Customers are pressured by time constraints and family demands, while salespeople are working longer hours and juggling personal obligations, Chaifetz says.
"It's a reflection of the anger in our society," says George Whalin, president of Retail Management Consultants in San Marcos, California. "Rather than rationally try to sort out the problem, they start screaming at the people working in the store."
Early-morning discounts promoted on key shopping days like Black Friday, the day after Thanksgiving, and Dec. 26 are known for triggering violence. Minneapolis-based Target Corp., the second-largest U.S. discounter, doesn't offer such so-called doorbusters because it aims for what it calls a superior shopping experience, spokeswoman Cathy Wright says.
The rage also is fueled by stores' difficulties attracting and keeping employees, says Jane Hali, a retail trend expert with Coleman Research Group in New York. Those who are hired face long hours and earn modest wages.
U.S. retailers employ about 15 million people, and pay last year averaged $12.36 an hour, according to the National Retail Federation, a Washington-based trade group. The approximately 600,000 temporary employees hired during the holidays also may not know enough about the merchandise, says Paco Underhill, a New York-based consultant who studies shopper behavior.
Worker calls to closely held ComPsych peak at lunchtime on Mondays following weekend shopping. Callers' underlying issues, such as marital, financial or substance-abuse problems, may be at play, too, says Dave Pawlowski, a clinical team manager at the service.
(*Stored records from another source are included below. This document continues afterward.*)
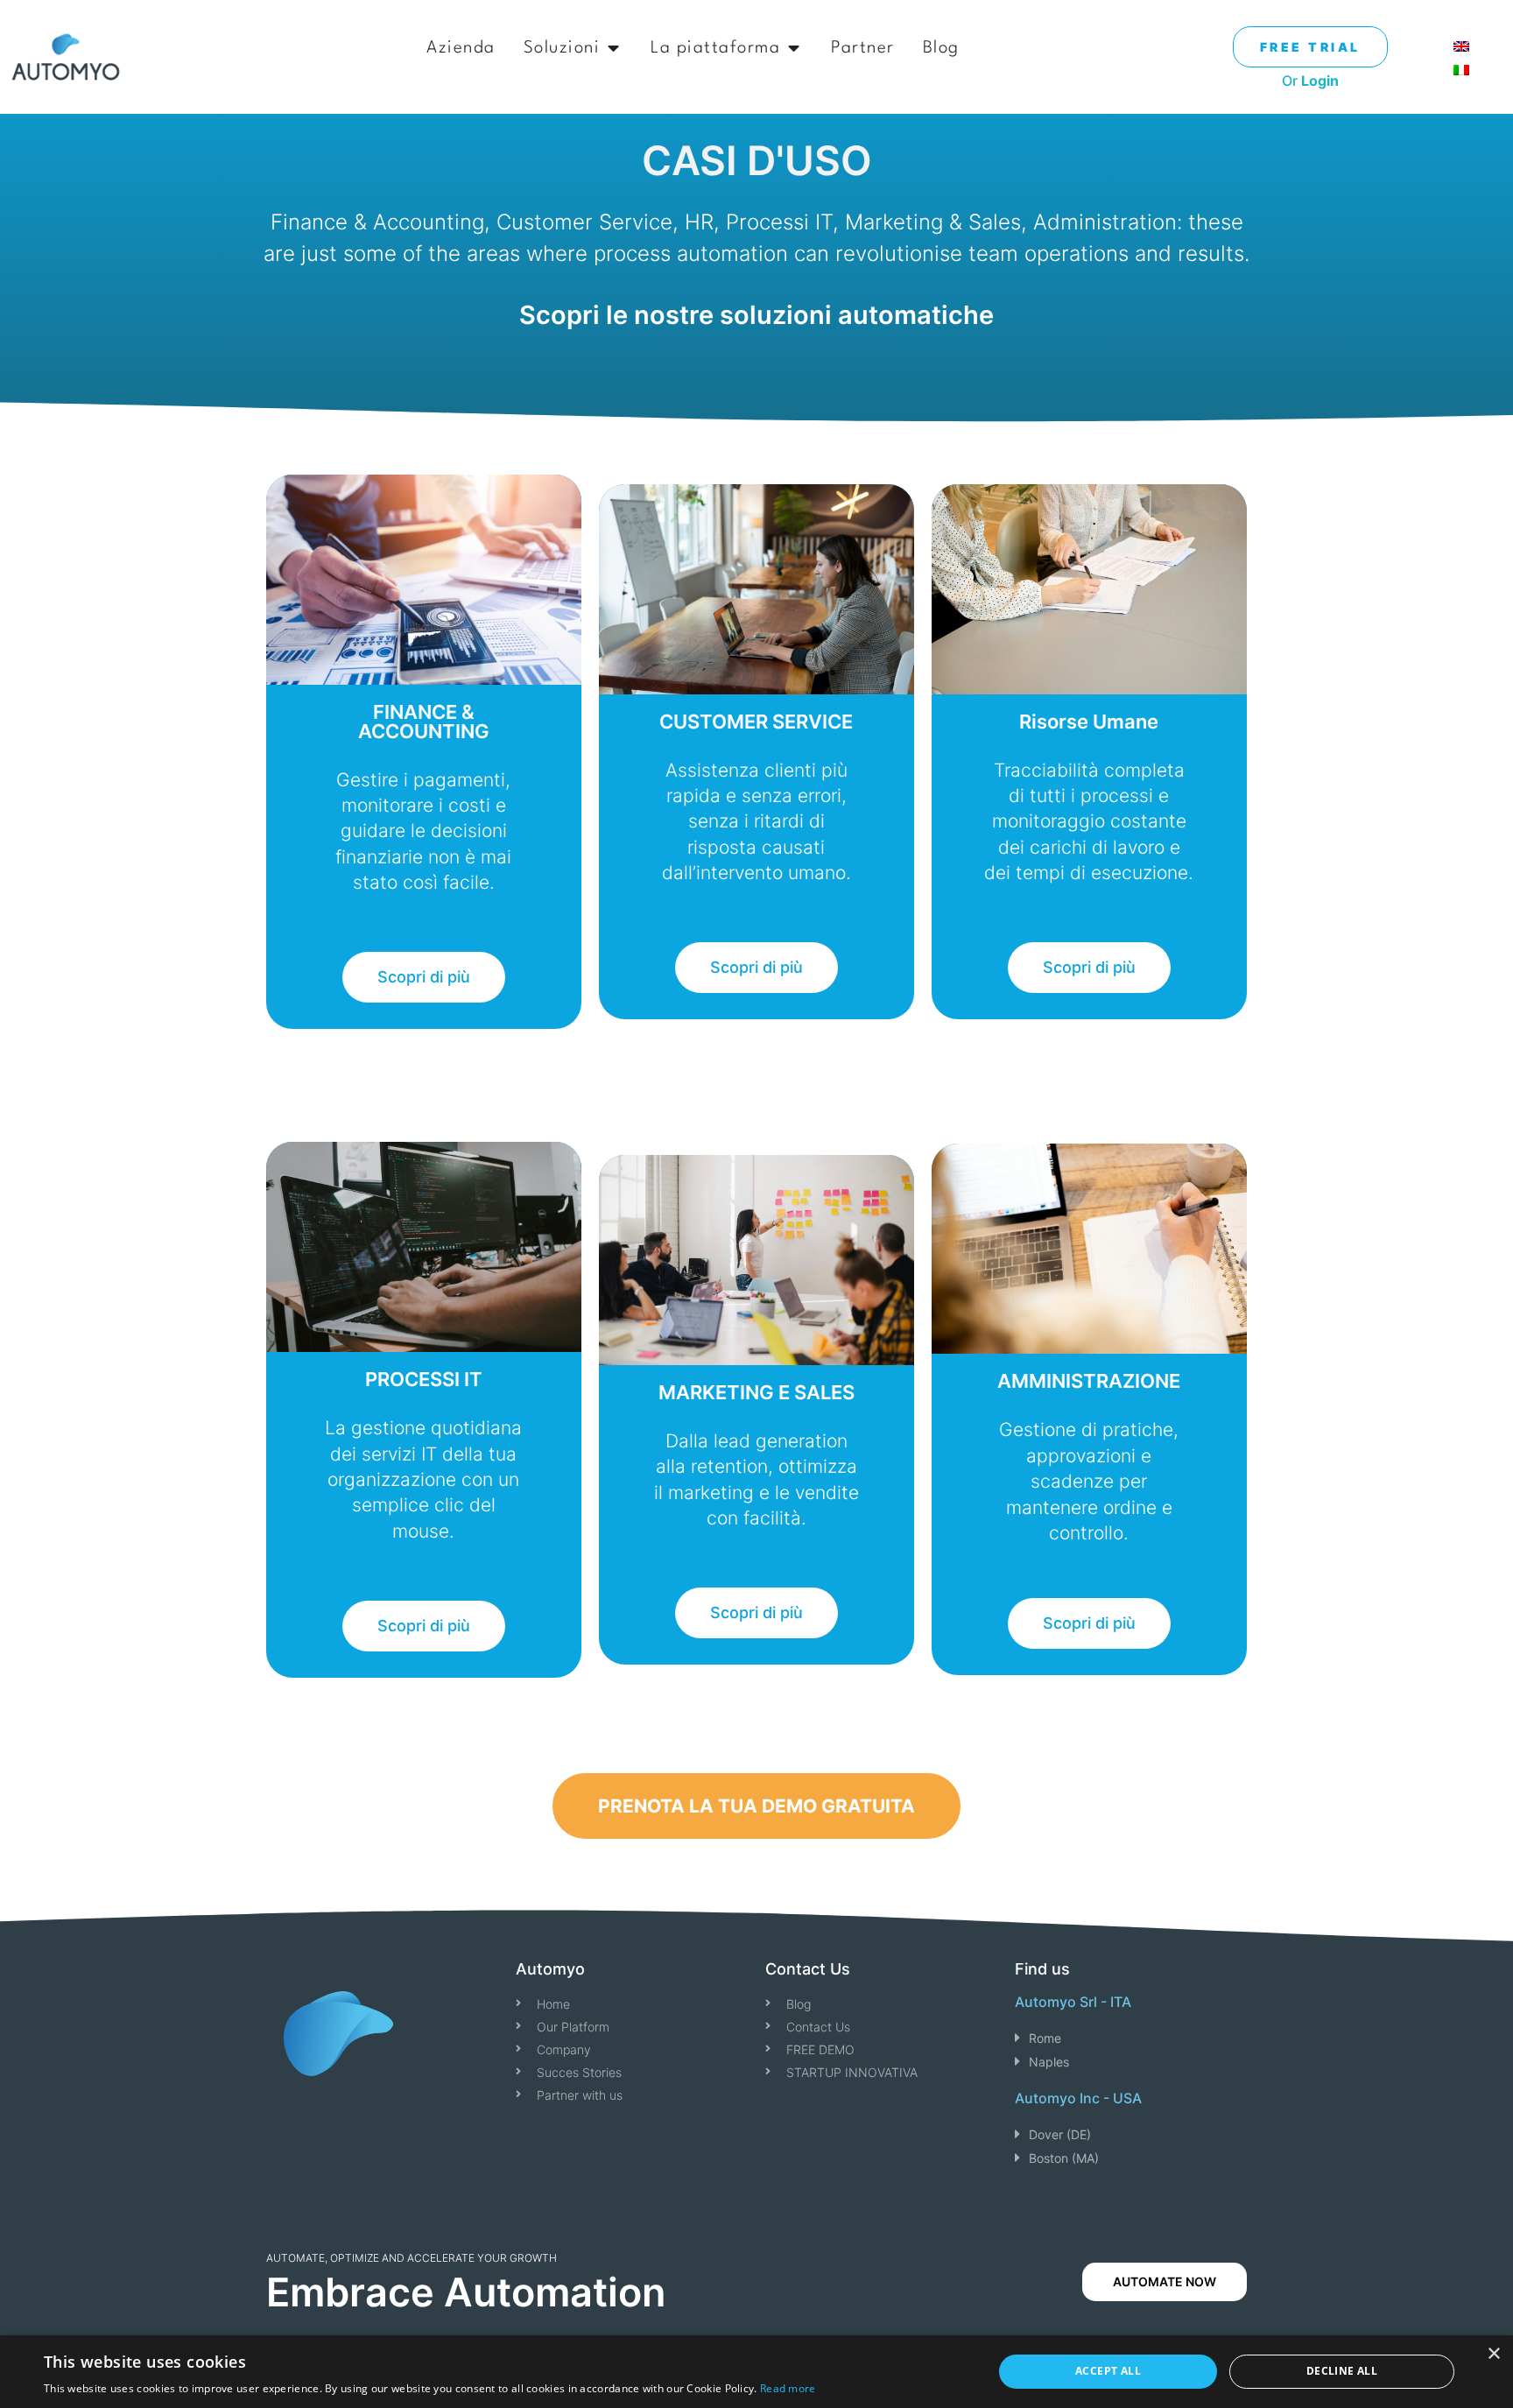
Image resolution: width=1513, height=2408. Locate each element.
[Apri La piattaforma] (794, 48)
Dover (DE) (1060, 2134)
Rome (1045, 2038)
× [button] (1493, 2354)
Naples (1049, 2061)
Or (1310, 80)
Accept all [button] (1108, 2370)
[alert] (756, 2371)
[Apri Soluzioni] (613, 48)
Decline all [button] (1341, 2370)
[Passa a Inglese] (1461, 45)
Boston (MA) (1064, 2158)
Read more (788, 2388)
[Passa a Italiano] (1461, 69)
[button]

"If they are not coping well at work, they are not coping in other ways, as well," he says.
Sometimes callers are so distraught they can't speak coherently, counselor Alison Thayer says. The clinicians use relaxation techniques, such as getting workers to breathe deeply and focus.
Counselors, who handle an average of 25 to 30 calls a day, protect the confidentiality of callers, although they can inform the authorities if they believe an employee poses a danger to himself or anyone else.
They also refer callers to local therapists for help with stress, anxiety or depression, Pawlowski says. Some ask for help with anger management, which typically involves three to five sessions.
"They have a tendency to lash out at a co-worker or lose patience with a customer," Pawlowski says.